_Stated exercise 1:_
Put the lines of the listing below into a numbered list, skipping any blank lines and leaving out the pictures.

_Provided text:_
------------

In 1986, the company was bought by James Goldsmith's holding company Generale Occidentale, who sold Generale Occidentale to Ambroise Roux's Compagnie Générale d'Electricité (CGE) the following year. In 1988, Generale Occidentale merged Presses de la Cité with Havas S.A. subsidiary CEP Communications to create Groupe de la Cité (GDC), which became the second largest publisher after Hachette. In 1988, GDC acquired the British children's publisher Kingfisher. In 1989, GDC acquired the French legal publisher Dalloz and the British reference publisher Chambers. They also launched the American publisher Millbrook Press. In 1990, GDC acquired Éditions Robert Laffont. In 1992, GDC acquired British publisher Harraps. GDC sold Millbrook in 1994.

CEP acquired almost complete control of the Groupe in 1995. With 7 billion French francs of assets, it became, in 1996, the largest publisher in France. Havas acquired full ownership of CEP in 1997 and in 1998, Havas was acquired by the company that became Vivendi. Presses de la Cité became part of Vivendi Universal Publishing (VUP) in 2000 and then Editis, which was acquired by Wendel in 2004. In 2008, Wendel sold Editis to the Spanish Grupo Planeta. In 2019, Vivendi acquired Editis from Planeta. In 2023, Czech Media Invest, which is owned by Czech billionaire Daniel Křetínský acquired Editis from Vivendi.

------------

Listing for locating elements on screens
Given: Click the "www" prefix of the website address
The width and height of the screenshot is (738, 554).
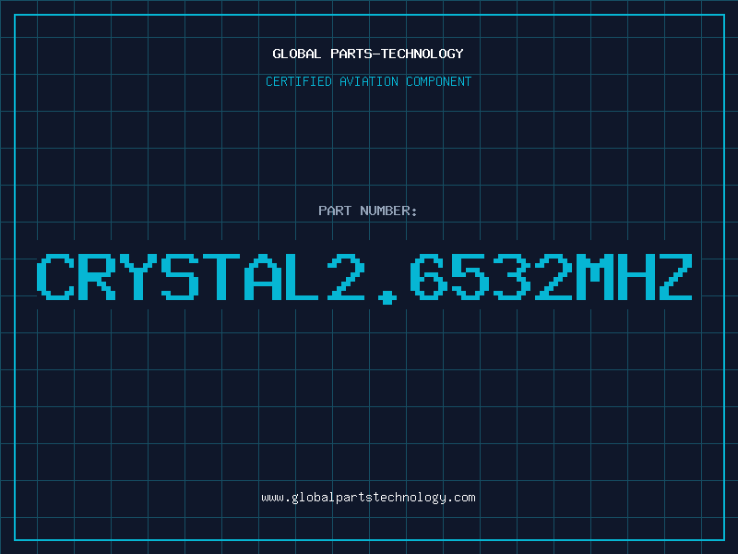Looking at the screenshot, I should (272, 498).
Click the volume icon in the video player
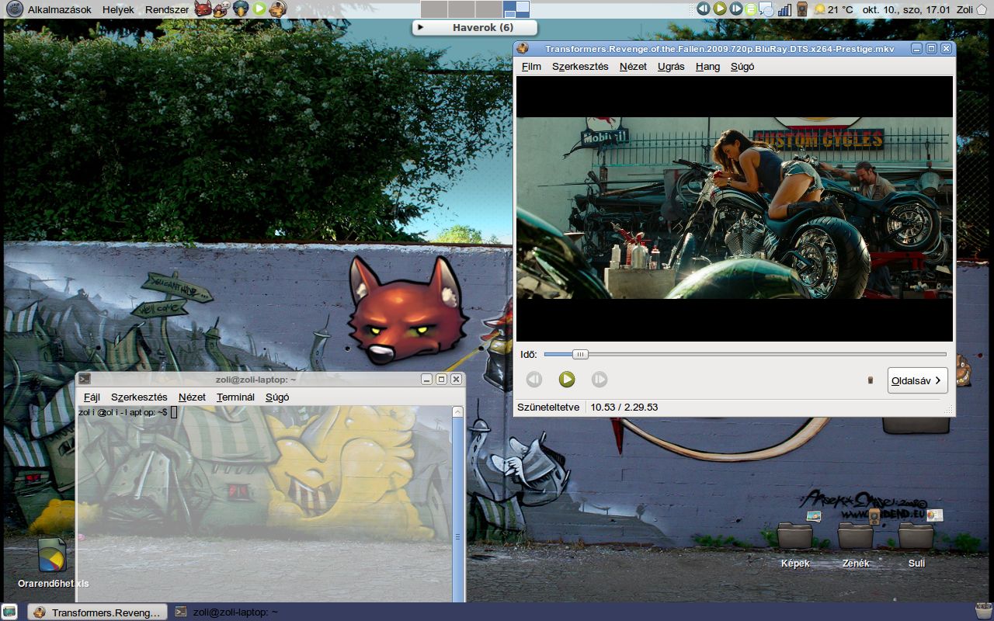Viewport: 994px width, 621px height. 871,380

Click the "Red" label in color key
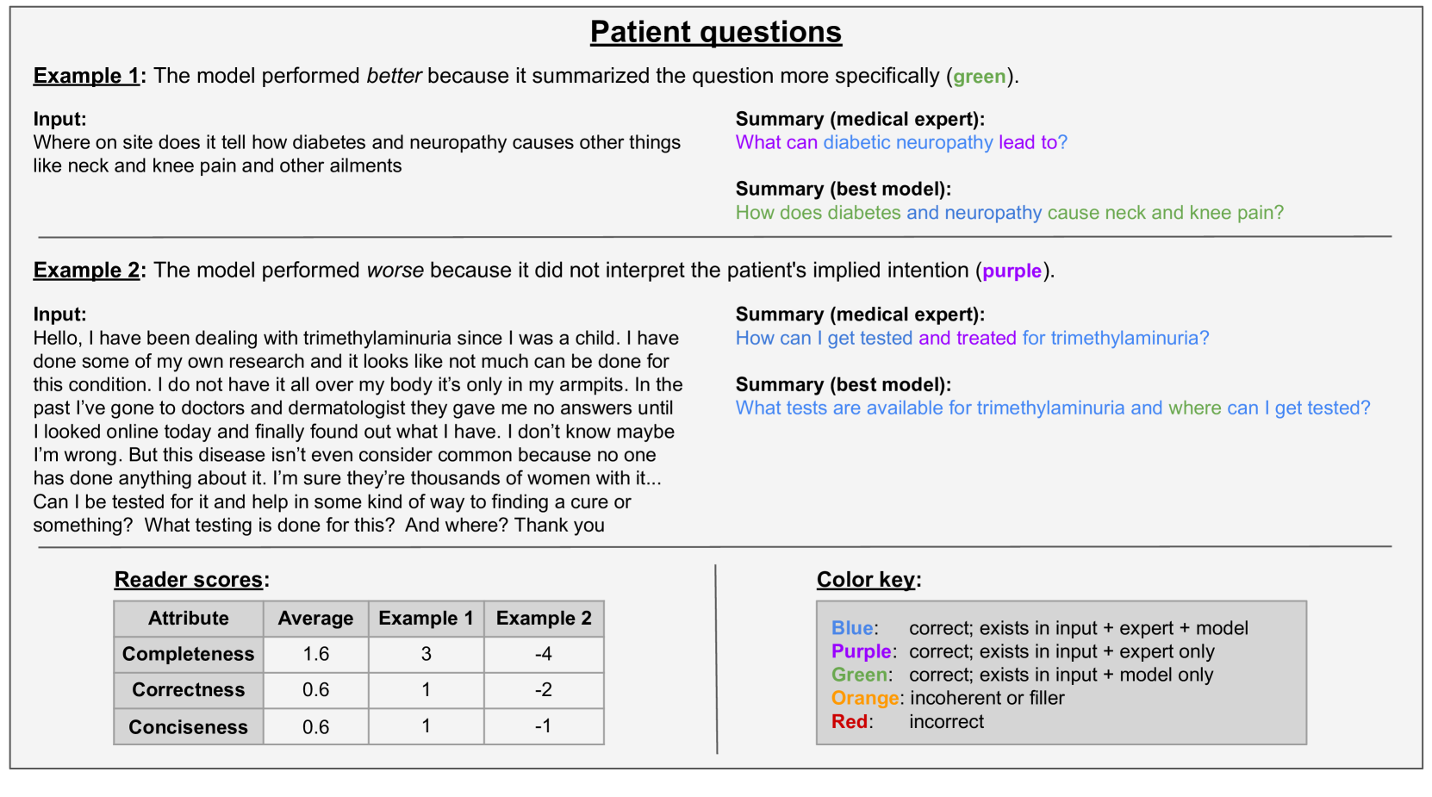(850, 722)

------------

_Stated exercise 2:_
Answer these questions from the Presses de la Cité history above, one per line:
(a) In what year did GDC acquire Éditions Robert Laffont?
(b) To whom did Wendel sell Editis in 2008?
(c) Which company acquired Editis from Vivendi in 2023?

_Exercise answer 1:_
1. Given: Click the "www" prefix of the website address
2. The width and height of the screenshot is (738, 554).
3. Looking at the screenshot, I should (272, 498).
4. Click the volume icon in the video player
5. Viewport: 994px width, 621px height. 871,380
6. Click the "Red" label in color key
7. (850, 722)

_Exercise answer 2:_
(a) 1990
(b) The Spanish Grupo Planeta
(c) Czech Media Invest